Le 1er novembre 2015, M. [R] a été embauché selon contrat de travail à durée indéterminée en qualité de premier assistant manager, statut agent de maîtrise, et percevait une rémunération mensuelle moyenne de 2 038 euros bruts pour 151,67 heures de travail mensuelles.
La société SSP Province a pour activité la restauration spécialisée au sein des gares et aéroports.
Elle emploie habituellement environ 700 salariés et comptabilise en moyenne un effectif de 60 salariés sur l’aéroport de [Localité 5].
La convention collective applicable est celle de la restauration rapide.
A la suite de la plainte reçue par une déléguée du personnel d’une salariée se sentant harcelée par M. [R], le CHSCT a été saisi et lors de sa réunion du 26 juin 2018 a décidé de procéder à une enquête.
La salariée plaignante a démissionné avec effet au 28 juin 2018 en invoquant subir un harcèlement et des propos racistes.
L’enquête diligentée par le CHSCT s’est déroulée les 11, 12 et 13 juillet 2018 puis les 3 et 4 septembre 2018.
Le rapport a été transmis à l’employeur le 25 septembre 2018.
Par courrier du 7 novembre 2018, M. [R] a été convoqué à un entretien préalable à une éventuelle sanction pouvant aller jusqu’au licenciement le 18 novembre 2018, lequel a été reporté au 22 novembre 2018 et auquel il s’est présenté.
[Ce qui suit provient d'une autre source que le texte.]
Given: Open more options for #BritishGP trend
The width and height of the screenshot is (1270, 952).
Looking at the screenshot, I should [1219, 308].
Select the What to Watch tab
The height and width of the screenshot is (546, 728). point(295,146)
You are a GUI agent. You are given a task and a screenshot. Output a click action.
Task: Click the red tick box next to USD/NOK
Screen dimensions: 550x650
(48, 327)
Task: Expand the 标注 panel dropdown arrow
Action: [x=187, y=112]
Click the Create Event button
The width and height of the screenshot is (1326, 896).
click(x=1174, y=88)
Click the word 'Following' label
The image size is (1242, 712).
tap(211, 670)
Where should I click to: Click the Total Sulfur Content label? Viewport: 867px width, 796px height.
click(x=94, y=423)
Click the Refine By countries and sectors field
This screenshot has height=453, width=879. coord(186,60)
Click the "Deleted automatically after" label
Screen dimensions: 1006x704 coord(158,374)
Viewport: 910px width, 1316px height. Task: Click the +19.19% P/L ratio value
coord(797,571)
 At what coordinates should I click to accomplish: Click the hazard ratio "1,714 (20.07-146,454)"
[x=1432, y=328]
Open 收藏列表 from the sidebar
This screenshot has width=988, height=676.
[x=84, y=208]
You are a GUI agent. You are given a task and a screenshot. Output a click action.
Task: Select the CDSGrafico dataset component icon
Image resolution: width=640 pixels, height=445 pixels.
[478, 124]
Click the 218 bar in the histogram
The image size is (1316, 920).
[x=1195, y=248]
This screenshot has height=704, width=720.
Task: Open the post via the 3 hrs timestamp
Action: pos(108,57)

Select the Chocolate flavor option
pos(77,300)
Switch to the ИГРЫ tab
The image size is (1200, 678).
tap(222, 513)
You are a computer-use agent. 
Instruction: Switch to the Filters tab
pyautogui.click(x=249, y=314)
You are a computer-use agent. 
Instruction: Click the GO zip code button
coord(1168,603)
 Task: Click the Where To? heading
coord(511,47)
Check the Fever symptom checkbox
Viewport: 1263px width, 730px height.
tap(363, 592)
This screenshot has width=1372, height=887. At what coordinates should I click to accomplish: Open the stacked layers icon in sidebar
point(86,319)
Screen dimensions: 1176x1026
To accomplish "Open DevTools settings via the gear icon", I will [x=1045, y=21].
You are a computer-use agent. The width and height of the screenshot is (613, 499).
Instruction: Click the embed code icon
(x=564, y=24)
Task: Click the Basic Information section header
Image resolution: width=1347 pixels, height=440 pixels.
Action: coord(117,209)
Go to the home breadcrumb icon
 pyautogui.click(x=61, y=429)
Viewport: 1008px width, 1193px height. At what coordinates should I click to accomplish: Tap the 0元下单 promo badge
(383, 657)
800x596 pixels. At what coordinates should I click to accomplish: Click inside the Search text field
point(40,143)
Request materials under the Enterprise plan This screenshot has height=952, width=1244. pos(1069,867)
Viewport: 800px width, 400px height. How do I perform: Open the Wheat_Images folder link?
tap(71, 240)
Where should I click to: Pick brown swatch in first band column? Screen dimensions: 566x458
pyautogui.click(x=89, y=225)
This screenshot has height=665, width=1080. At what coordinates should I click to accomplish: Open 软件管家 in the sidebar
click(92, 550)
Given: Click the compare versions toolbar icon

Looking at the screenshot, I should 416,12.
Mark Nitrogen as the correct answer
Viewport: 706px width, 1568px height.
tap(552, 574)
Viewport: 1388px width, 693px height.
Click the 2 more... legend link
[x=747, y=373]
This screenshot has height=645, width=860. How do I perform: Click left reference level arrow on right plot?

Par lettre recommandée avec avis de réception du 12 décembre 2018, la société SSP Province a notifié à M. [R] son licenciement pour faute grave.
M. [R] a contesté par courrier en date du 17 décembre 2018 l’intégralité des faits reprochés.
Le 22 mai 2019, M. [R] a saisi le conseil de prud’hommes de Nantes aux fins de voir juger son licenciement comme étant sans cause réelle et sérieuse.
Par jugement en date du 5 juillet 2021, le conseil de prud’hommes de Nantes a :
– dit que le licenciement pour faute grave notifié le 12 décembre 2018 à M. [R] est dénué de cause réelle et sérieuse
En conséquence, condamné la S.A.S. SSP Province à payer à M. [R] les sommes de :
– 4 077,52 € bruts à titre d’indemnités compensatrice de préavis,
– 407,75 € bruts à titre d’indemnités de congés payés sur préavis,
– 1 845,08 € nets à titre d’indemnités de licenciement,
– 7 135,66 € nets à titre de dommages et intérêts pour licenciement sans cause réelle et sérieuse,
– 1 500 € nets au titre de l’article 700 du Code de procédure civile.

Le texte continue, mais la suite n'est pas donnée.